Thanks for sticking with us, Mr. Ban.  We can’t wait for the next five years.

Moralism and realism in the Security Council

Today, Britain and France are tabling a Security Council resolution condemning the violence in Syria.  While the French Foreign Minister has predicted in public that Russia will veto this draft, the British PM has claimed the moral high ground:

British Prime Minister David Cameron said the draft resolution before the Security Council focused on “condemning the repression and demanding accountability and humanitarian action”.

“If anyone votes against that resolution, or tries to veto it, that should be on their conscience,” he added.

There’s something inherently appealing about Cameron’s moral position. Having worked on power politics and human rights at the UN for some time, I suspect that the Franco-British drive will be thwarted. But, with the Syrian crisis escalating, it’s just possible that Russia and China could back down. Even if they don’t, highlighting their intransigence may boost the Western powers’ claim to be the Arabs’ best friends.

Nonetheless, I also worry about framing Security Council debates as matters of conscience. I have an article in the new edition of Pragati, an Indian policy review, arguing that this year’s UN debates over Libya were insufficiently realistic:

All the members of the Security Council, Western and non-Western alike, have had to face the reality that they did not have viable diplomatic strategies for the “long haul” in Libya. NATO’s members, including the United States, have looked increasingly nervous about sustaining the air campaign (let alone any sort of ground operation).

India and the other BRICS, meanwhile, have called repeatedly for a negotiated settlement in spite all evidence that Colonel Gaddafi is pathologically untrustworthy. There is nothing wrong with looking for a peaceful solution, and ultimately a pretty ugly deal may be required in Libya, but India and the other BRICS have not been able to point to mechanism for achieving this goal. South Africa did try to play an active part—President Jacob Zuma even went to Tripoli—but came up with a plan the rebels couldn’t accept.

There is something unreal about the postures of both sides in this debate. The United States, France and Britain unleashed the NATO air campaign insisting that it was not about regime change. Yet it was always clear that regime change was almost certainly the only way to end this war in a way that the West could accept. Conversely, the BRICS have been stout defenders of a diplomatic solution when it is clear that—without a significant change in the balance of forces—the conditions for a lasting deal do not exist.
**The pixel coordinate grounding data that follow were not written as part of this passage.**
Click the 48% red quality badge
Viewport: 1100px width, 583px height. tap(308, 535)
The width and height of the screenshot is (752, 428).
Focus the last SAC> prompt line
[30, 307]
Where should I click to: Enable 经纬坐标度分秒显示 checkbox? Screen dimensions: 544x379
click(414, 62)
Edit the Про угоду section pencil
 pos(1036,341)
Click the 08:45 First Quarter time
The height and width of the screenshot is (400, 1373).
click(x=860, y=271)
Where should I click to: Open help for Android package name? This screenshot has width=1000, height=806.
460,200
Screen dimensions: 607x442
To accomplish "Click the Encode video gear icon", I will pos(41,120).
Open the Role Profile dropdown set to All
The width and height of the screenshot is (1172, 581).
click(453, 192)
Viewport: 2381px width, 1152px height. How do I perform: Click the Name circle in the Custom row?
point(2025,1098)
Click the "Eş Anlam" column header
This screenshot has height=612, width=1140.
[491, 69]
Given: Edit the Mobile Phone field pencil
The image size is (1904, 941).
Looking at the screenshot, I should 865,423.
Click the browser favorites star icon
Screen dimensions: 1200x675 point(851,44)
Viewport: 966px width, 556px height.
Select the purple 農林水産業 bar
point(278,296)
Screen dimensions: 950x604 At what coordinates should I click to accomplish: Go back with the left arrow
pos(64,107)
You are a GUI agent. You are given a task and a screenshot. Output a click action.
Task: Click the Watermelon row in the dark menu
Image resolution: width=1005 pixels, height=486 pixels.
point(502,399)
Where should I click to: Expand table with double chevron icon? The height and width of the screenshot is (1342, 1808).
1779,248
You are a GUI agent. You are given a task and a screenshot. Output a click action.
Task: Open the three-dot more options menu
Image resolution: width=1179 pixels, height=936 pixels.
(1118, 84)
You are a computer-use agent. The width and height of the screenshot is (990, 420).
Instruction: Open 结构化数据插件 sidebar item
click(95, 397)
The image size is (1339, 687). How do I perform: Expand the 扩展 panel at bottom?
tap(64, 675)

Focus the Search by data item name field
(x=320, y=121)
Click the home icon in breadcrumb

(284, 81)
Whatever one thinks about interventionism – in Libya or in general – pursuing non-viable options through the UN is not a good idea.  It makes not only the Security Council but also the big powers look foolish.  Whether your morals and political philosophy incline you towards interventionism or restraint, you should want your arguments to have basic strategic credibility.  As I argued in a piece for World Politics Review earlier this year, a number of African countries have recently defied the Security Council by forcing it to withdraw peacekeepers.   That’s hurt the Council.  Let’s hope that Libya and Syria don’t exacerbate the damage too badly.